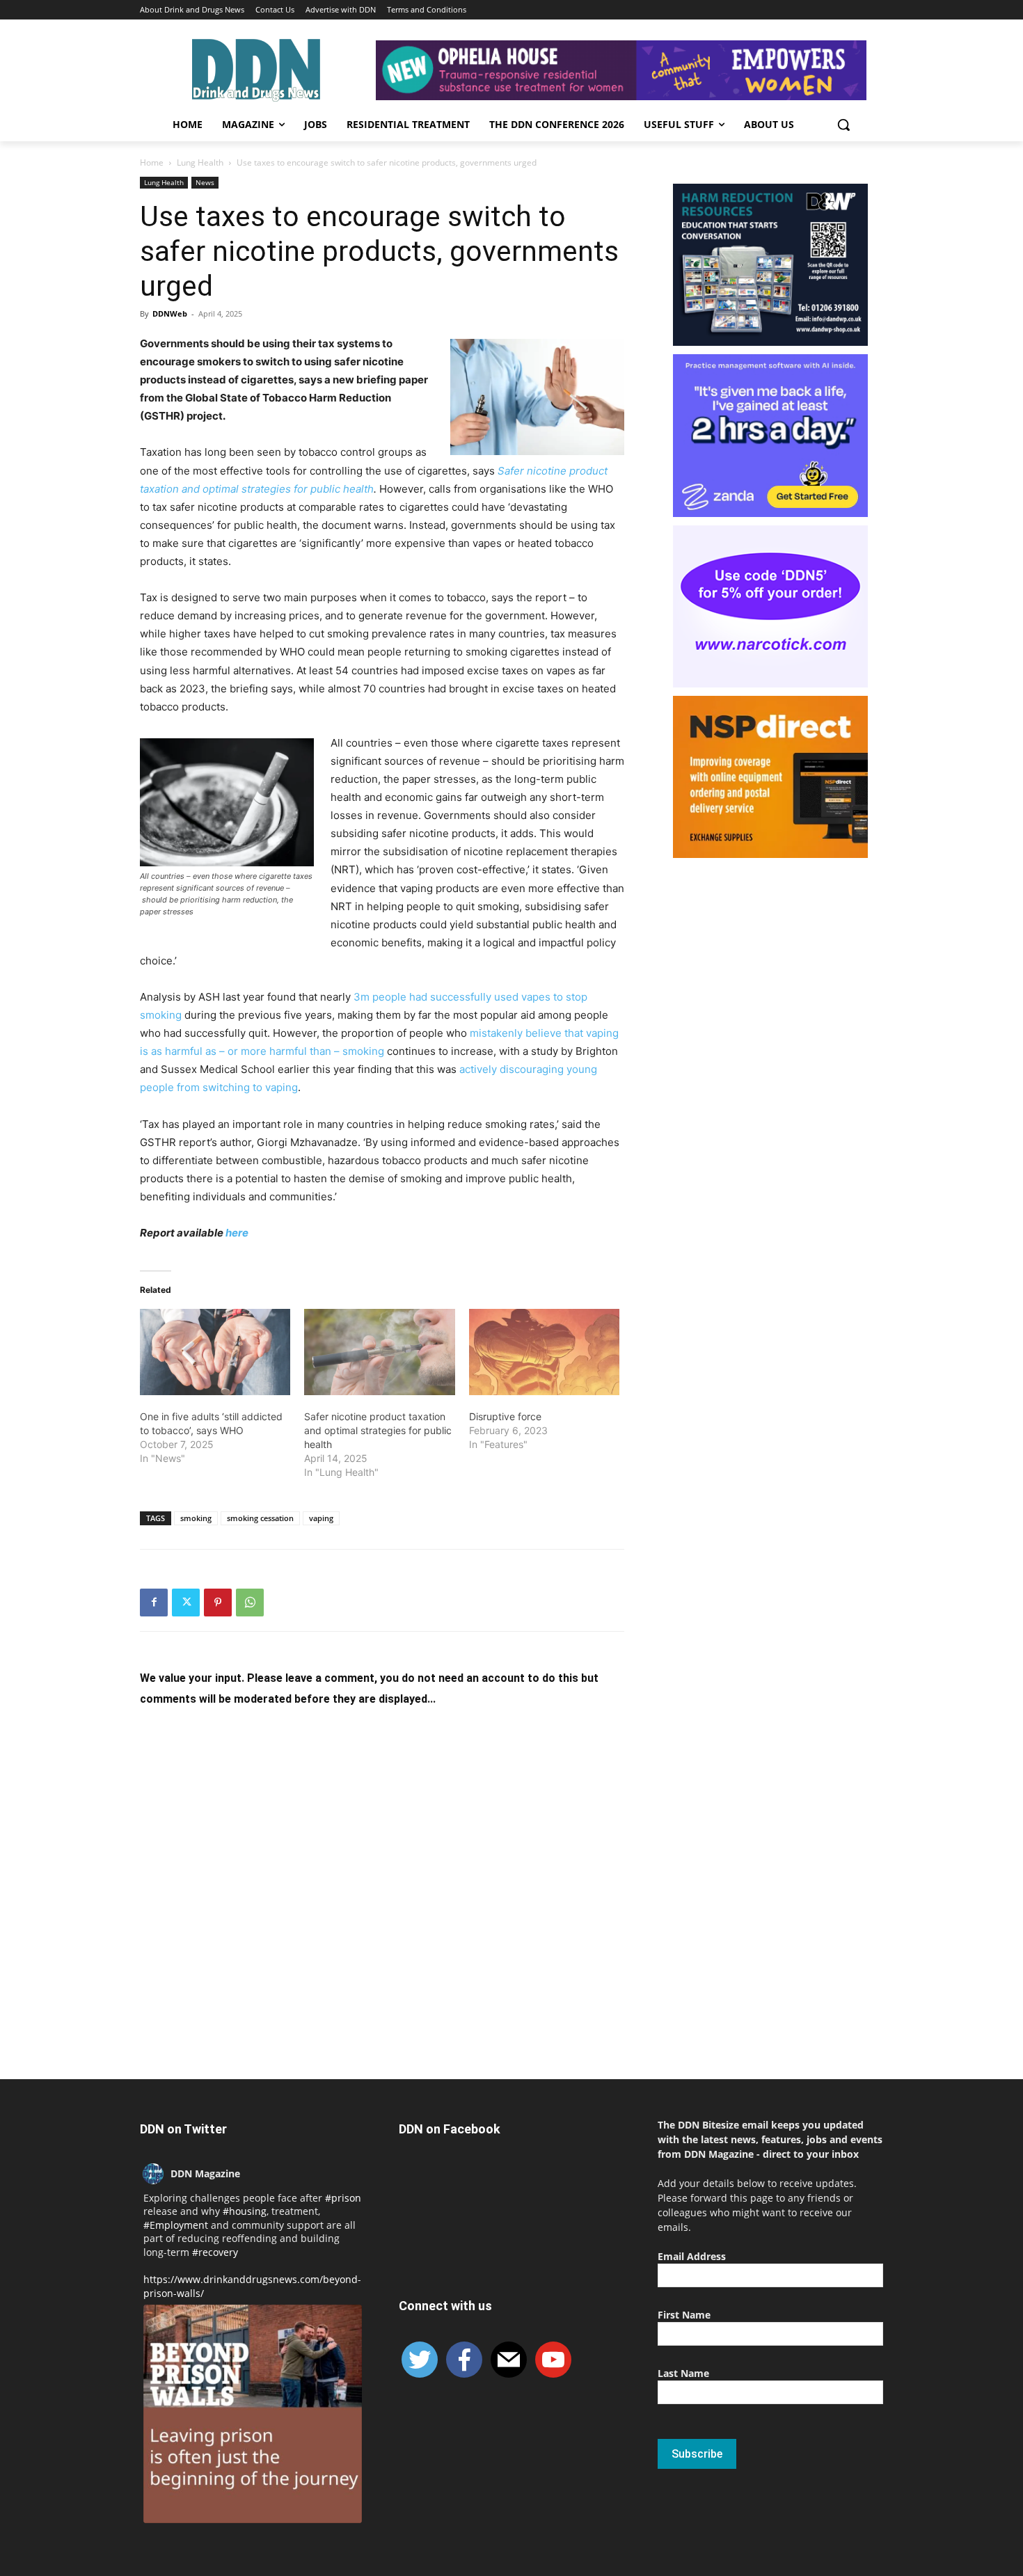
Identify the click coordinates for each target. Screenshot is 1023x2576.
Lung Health (200, 162)
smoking (196, 1518)
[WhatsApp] (250, 1602)
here (236, 1232)
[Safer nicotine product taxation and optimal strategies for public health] (379, 1352)
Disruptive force (505, 1416)
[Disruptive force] (544, 1352)
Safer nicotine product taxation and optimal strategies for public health (378, 1430)
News (205, 182)
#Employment (175, 2225)
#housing (245, 2211)
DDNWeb (169, 313)
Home (152, 162)
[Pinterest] (218, 1602)
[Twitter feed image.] (252, 2414)
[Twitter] (186, 1602)
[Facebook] (154, 1602)
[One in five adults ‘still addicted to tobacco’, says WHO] (215, 1352)
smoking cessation (260, 1518)
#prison (343, 2197)
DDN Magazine (205, 2173)
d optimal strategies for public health (283, 488)
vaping (321, 1518)
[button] (843, 124)
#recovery (215, 2252)
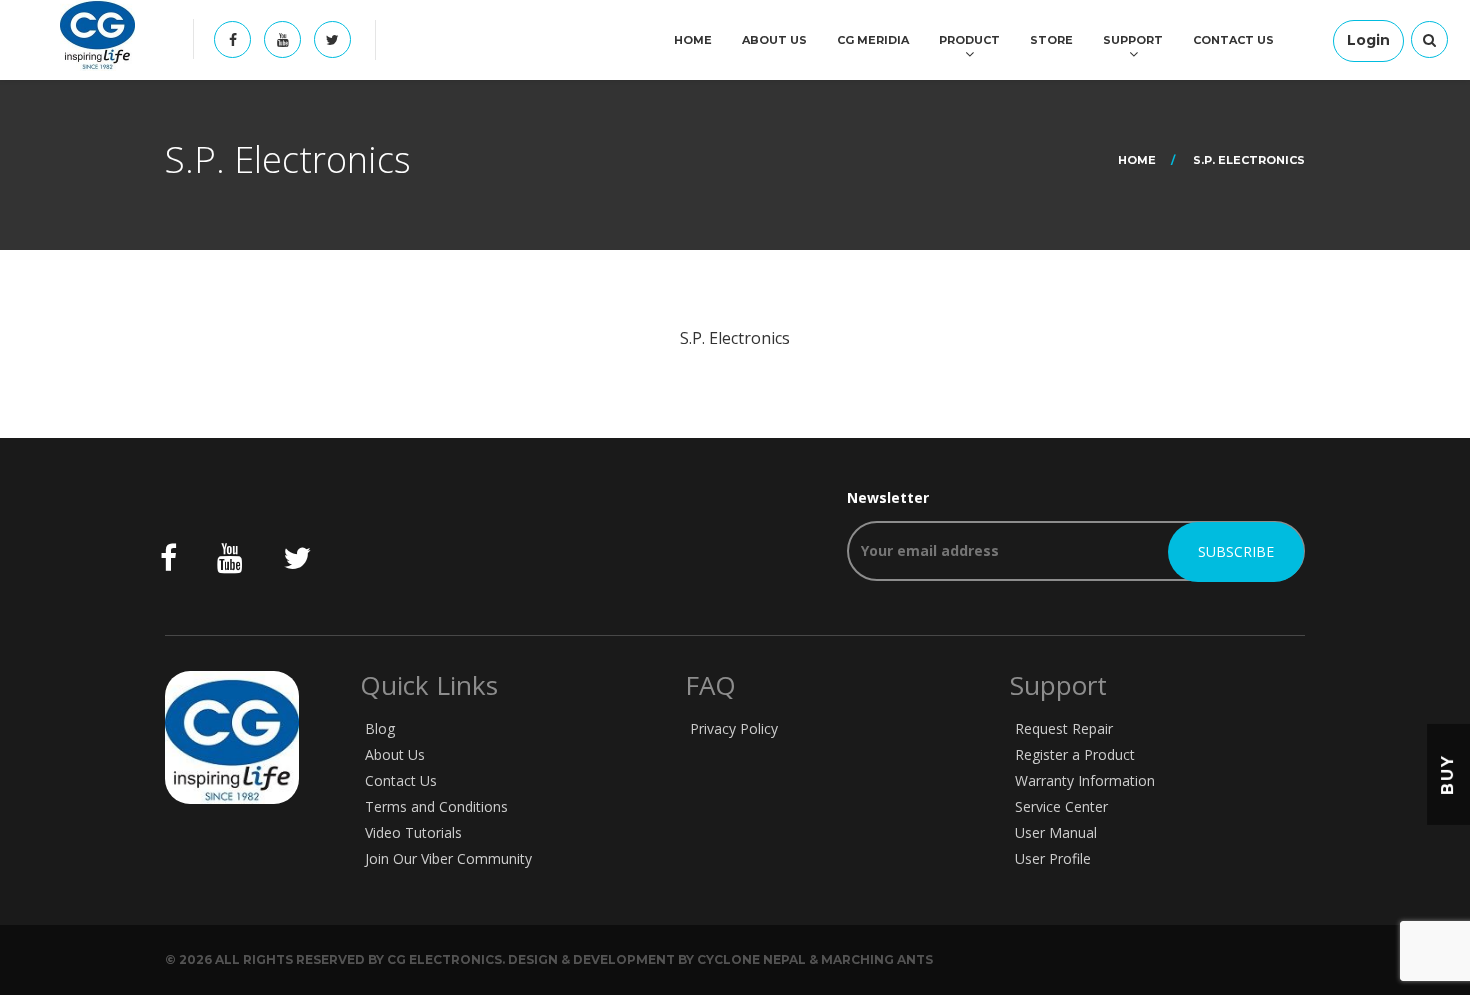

[Action item] The span to retype runs from the line containing "smoking cessation (260, 1518)" through the last line of the listing above, both ends included; copy it exactly, without pictures.

[Answer box]
smoking cessation (260, 1518)
#prison (343, 2197)
DDN Magazine (205, 2173)
d optimal strategies for public health (283, 488)
vaping (321, 1518)
[button] (843, 124)
#recovery (215, 2252)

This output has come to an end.